DIRECTIVE 1 → From the post on checking page table isolation, copy everything from "My question is" down to "or the like." without changing a word.

The current Meltdown Intel processor vulnerability is currently remedied by having the page table isolation enabled. There is a question how to turn this off: How to disable Page Table Isolation to regain performance lost due to Intel CPU security hole patch?

My question is opposite: is there a way to check on a running system whether the PTI mechanism is effective on the system and thus the system is protected? I'm specifically looking for cat /proc/something or cat /sys/something, not checking for kernel version or config parameter or the like.

up vote 63 down vote accepted
  • Grepping CONFIG_PAGE_TABLE_ISOLATION in kernel config as Raniz's suggested does not help on desktop Ubuntu, but may help on cloud instances:

    grep CONFIG_PAGE_TABLE_ISOLATION=y /boot/config-`uname -r` && \
    echo "patched :)" || echo "unpatched :("
    

  • You can check with /proc/cpuinfo as JonasCz suggested:

    grep -q "cpu_insecure\|cpu_meltdown\|kaiser" /proc/cpuinfo && echo "patched :)" \
    || echo "unpatched :("
    

  • Or from dmesg (thanks to Jason Creighton):

    dmesg | grep -q "Kernel/User page tables isolation: enabled" \
    && echo "patched :)" || echo "unpatched :("

DATA TO USE →
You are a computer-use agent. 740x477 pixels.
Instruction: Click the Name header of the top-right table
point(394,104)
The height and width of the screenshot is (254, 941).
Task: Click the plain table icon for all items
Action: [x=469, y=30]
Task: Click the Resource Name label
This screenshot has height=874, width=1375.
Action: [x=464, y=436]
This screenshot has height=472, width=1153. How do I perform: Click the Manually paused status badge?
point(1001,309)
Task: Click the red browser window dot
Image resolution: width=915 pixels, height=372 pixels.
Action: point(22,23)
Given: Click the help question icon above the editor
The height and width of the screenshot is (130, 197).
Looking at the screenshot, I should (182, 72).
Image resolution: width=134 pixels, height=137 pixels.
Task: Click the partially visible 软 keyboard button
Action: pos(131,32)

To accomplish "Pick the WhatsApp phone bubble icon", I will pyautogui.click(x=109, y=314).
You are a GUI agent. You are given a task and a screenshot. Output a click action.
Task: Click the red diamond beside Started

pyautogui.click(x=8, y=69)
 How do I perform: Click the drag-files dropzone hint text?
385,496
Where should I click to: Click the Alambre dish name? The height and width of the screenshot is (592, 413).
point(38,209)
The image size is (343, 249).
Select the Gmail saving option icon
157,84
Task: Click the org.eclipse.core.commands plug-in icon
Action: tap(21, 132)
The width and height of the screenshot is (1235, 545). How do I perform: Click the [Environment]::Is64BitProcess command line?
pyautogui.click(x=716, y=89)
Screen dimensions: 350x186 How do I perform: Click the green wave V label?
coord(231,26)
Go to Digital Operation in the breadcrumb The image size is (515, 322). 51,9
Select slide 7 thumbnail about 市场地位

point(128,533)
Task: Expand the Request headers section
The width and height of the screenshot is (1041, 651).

DIRECTIVE 2 → Repeat all of the entries above word for word.

FINISHED ANSWER 1 →
My question is opposite: is there a way to check on a running system whether the PTI mechanism is effective on the system and thus the system is protected? I'm specifically looking for cat /proc/something or cat /sys/something, not checking for kernel version or config parameter or the like.

FINISHED ANSWER 2 →
You are a computer-use agent. 740x477 pixels.
Instruction: Click the Name header of the top-right table
point(394,104)
The height and width of the screenshot is (254, 941).
Task: Click the plain table icon for all items
Action: [x=469, y=30]
Task: Click the Resource Name label
This screenshot has height=874, width=1375.
Action: [x=464, y=436]
This screenshot has height=472, width=1153. How do I perform: Click the Manually paused status badge?
point(1001,309)
Task: Click the red browser window dot
Image resolution: width=915 pixels, height=372 pixels.
Action: point(22,23)
Given: Click the help question icon above the editor
The height and width of the screenshot is (130, 197).
Looking at the screenshot, I should (182, 72).
Image resolution: width=134 pixels, height=137 pixels.
Task: Click the partially visible 软 keyboard button
Action: pos(131,32)

To accomplish "Pick the WhatsApp phone bubble icon", I will pyautogui.click(x=109, y=314).
You are a GUI agent. You are given a task and a screenshot. Output a click action.
Task: Click the red diamond beside Started

pyautogui.click(x=8, y=69)
 How do I perform: Click the drag-files dropzone hint text?
385,496
Where should I click to: Click the Alambre dish name? The height and width of the screenshot is (592, 413).
point(38,209)
The image size is (343, 249).
Select the Gmail saving option icon
157,84
Task: Click the org.eclipse.core.commands plug-in icon
Action: tap(21, 132)
The width and height of the screenshot is (1235, 545). How do I perform: Click the [Environment]::Is64BitProcess command line?
pyautogui.click(x=716, y=89)
Screen dimensions: 350x186 How do I perform: Click the green wave V label?
coord(231,26)
Go to Digital Operation in the breadcrumb The image size is (515, 322). 51,9
Select slide 7 thumbnail about 市场地位

point(128,533)
Task: Expand the Request headers section
The width and height of the screenshot is (1041, 651).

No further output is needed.